Hughes, S. J.; Stech, W. J.; Davies, C. T. R.; McGarry, D.; Williams, A.; del Barco Barrantes, I.; Harris, R.; Owens, D. D. G.; Fawcett, A.; Hellicar, J.; Meier, G. P.; Runcie, A. C.; Greger, L.; O'Rourke, M.; Churcher, I.; Pass, M.; Brown, G. A.; Ciulli, A.; Modis, L. K.; Testa, A.

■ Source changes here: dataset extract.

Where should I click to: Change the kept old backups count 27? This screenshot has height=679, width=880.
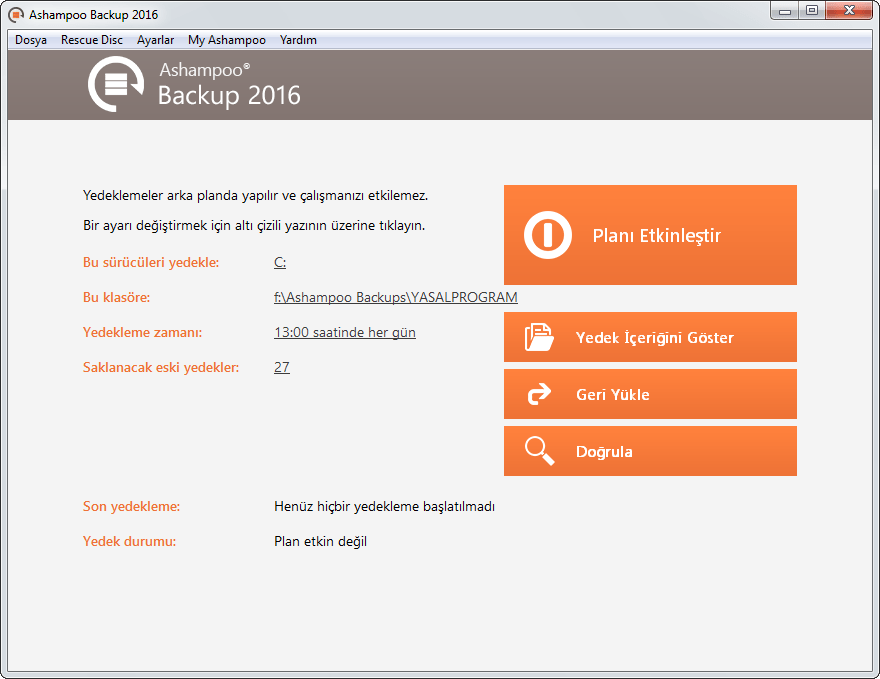[281, 368]
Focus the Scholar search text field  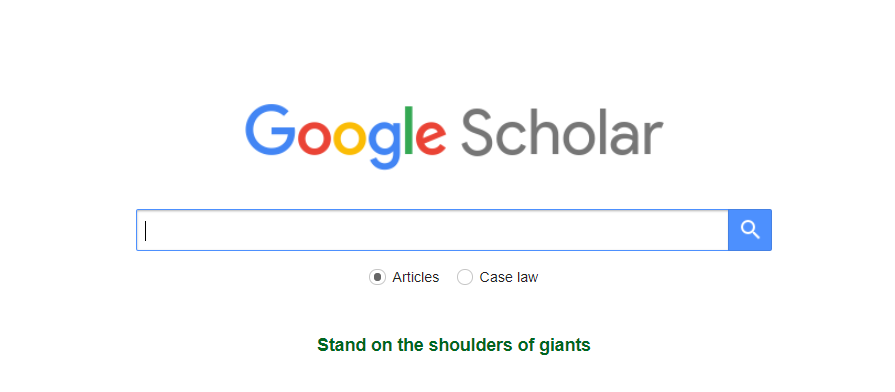point(432,230)
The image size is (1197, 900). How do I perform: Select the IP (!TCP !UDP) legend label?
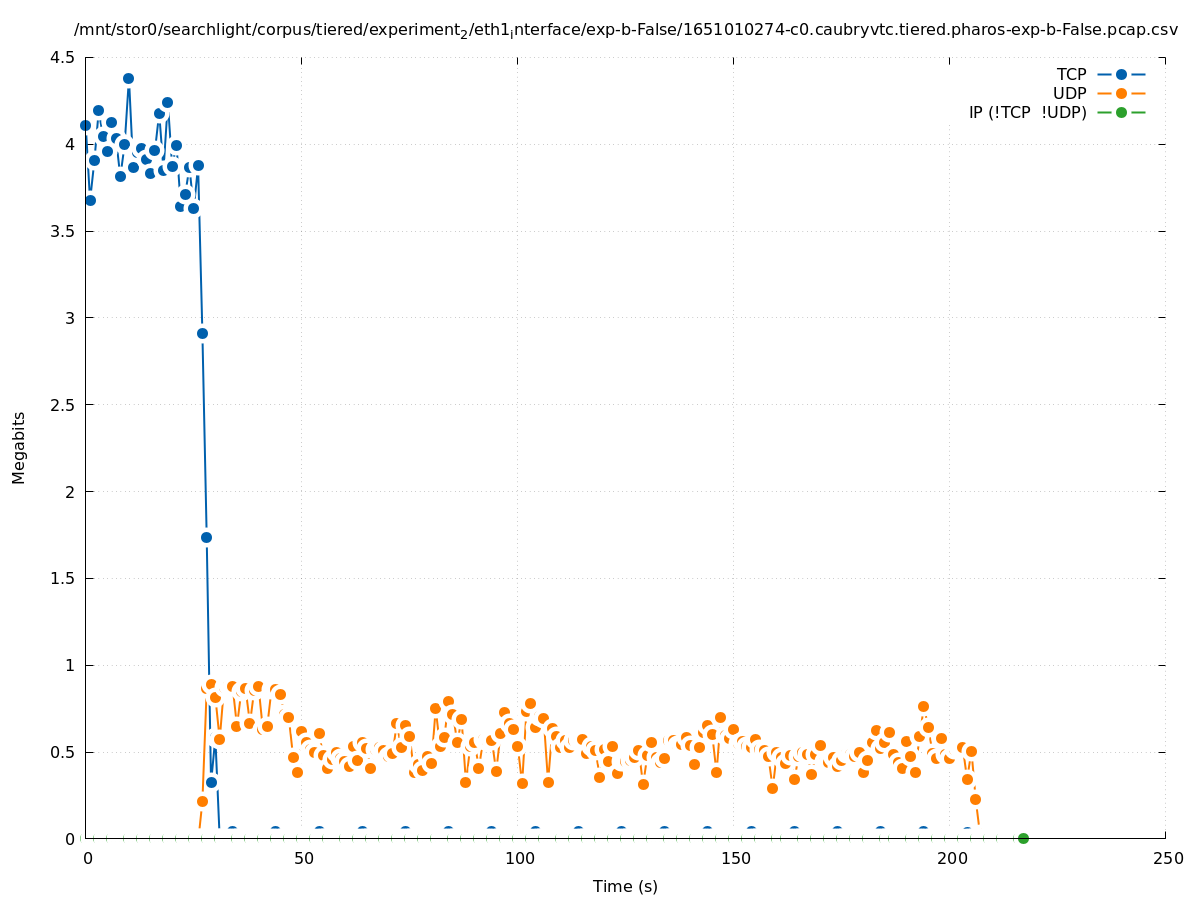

Prospective discovery of molecular glues degraders for a specific therapeutic target protein of interest is an emerging strategy in drug discovery. Modification of pre-existing ligands with fragments that can alter the protein surface can lead to the creation of novel compounds (targeted glues) able to induce neo-interactions between the target and an E3 ligase, resulting in targeted protein degradation. By screening a library of potential BRD9 targeted glue compounds, we have discovered a potent and selective, reversibly covalent BRD9 degrader, AMPTX-1. Co-immunoprecipitation-mass spectrometry experiments demonstrated that cell treatment with AMPTX-1 induces selective recruitment of BRD9 to the E3 ligase DCAF16. Degradation is dependent on the engagement of the surface Cys58 of DCAF16 and formation of a covalent adduct to DCAF16 is facilitated by the ternary complex formation with BRD9. BRD9 degradation is achieved in vivo after oral dosing, demonstrating that covalent recruitment of DCAF16 is a viable strategy for targeted protein degradation and can be achieved with drug-like, orally bioavailable compounds with promising in vivo activity.